Build: 04-02 trunk build on WinXP-SimpChinese
XML elment name in gb18030 surrogate characters doesn't work, although it works
with the gb18030 surrogate characters contents of rugular element names.
Created attachment 77286 [details]
doesn't work test page
Created attachment 77287 [details]
a worked test case
This test page works with gb18030 surrogate characters content but not in
Created attachment 77288 [details]
Another not working test page
Can you create test cases with surrogate in UTF-8 ?
ok, here is what happen
in XML 1.0 see http://www.w3.org/TR/2000/REC-xml-20001006
a well-formed xml is defined as follow
> document ::= prolog element Misc*
and if you look at the definitation of element
> element ::= EmptyElemTag | STag content ETag
and if you look at the definitation of STag
> STag ::= '<' Name (S Attribute)* S? '>' [WFC: Unique Att Spec]

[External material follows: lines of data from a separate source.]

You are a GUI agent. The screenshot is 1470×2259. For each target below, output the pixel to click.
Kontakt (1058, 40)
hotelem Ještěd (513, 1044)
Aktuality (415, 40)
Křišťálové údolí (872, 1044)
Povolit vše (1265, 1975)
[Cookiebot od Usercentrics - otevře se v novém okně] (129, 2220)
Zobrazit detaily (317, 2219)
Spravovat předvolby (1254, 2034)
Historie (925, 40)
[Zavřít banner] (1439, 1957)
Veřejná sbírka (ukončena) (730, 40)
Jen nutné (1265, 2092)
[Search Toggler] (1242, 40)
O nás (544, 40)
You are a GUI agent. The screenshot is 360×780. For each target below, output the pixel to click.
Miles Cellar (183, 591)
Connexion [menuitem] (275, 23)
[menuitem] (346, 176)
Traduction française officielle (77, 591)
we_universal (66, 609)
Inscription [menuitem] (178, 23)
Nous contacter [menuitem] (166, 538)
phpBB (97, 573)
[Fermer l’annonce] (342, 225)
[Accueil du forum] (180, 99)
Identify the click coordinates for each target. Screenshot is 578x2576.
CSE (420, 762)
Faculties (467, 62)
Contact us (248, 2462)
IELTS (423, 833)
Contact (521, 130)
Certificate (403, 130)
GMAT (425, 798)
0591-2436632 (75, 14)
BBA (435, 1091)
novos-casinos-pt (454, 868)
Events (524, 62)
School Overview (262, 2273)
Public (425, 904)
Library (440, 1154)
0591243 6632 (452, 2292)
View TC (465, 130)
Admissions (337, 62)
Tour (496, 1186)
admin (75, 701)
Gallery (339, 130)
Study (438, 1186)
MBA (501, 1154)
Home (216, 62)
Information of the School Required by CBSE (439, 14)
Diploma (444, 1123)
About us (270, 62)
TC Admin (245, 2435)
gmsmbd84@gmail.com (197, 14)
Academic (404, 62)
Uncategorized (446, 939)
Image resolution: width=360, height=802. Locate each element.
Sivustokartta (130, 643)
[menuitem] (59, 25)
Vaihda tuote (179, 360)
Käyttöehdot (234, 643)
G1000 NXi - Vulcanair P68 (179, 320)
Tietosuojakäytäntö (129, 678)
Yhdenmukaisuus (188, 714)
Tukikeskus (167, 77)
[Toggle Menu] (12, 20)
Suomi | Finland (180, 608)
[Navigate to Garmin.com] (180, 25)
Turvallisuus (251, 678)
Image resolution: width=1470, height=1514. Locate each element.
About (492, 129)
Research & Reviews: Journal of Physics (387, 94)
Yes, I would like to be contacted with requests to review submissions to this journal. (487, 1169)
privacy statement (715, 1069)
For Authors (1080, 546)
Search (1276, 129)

and look at the definitation of Name
> Name ::= (Letter | '_' | ':') (NameChar)*
and you look at NameChar
> NameChar ::= Letter | Digit | '.' | '-' | '_' | ':' |
CombiningChar | Extender
and look at Letter
> Letter ::= BaseChar | Ideographic
you will see both Unicode ideograph extension A (U+3400-U+4dff) and Extension B
(in surrogate) are not listed for BaseChar nor Ideographic. Therefore, those
characters cannot be used as Name in XML 1.0
We should talk to XML author about this issue and maybe they will change it for
later version of XML
but untill then, this is an invalid bug.
Mark as verified not a mozilla problem according to Frank's comment.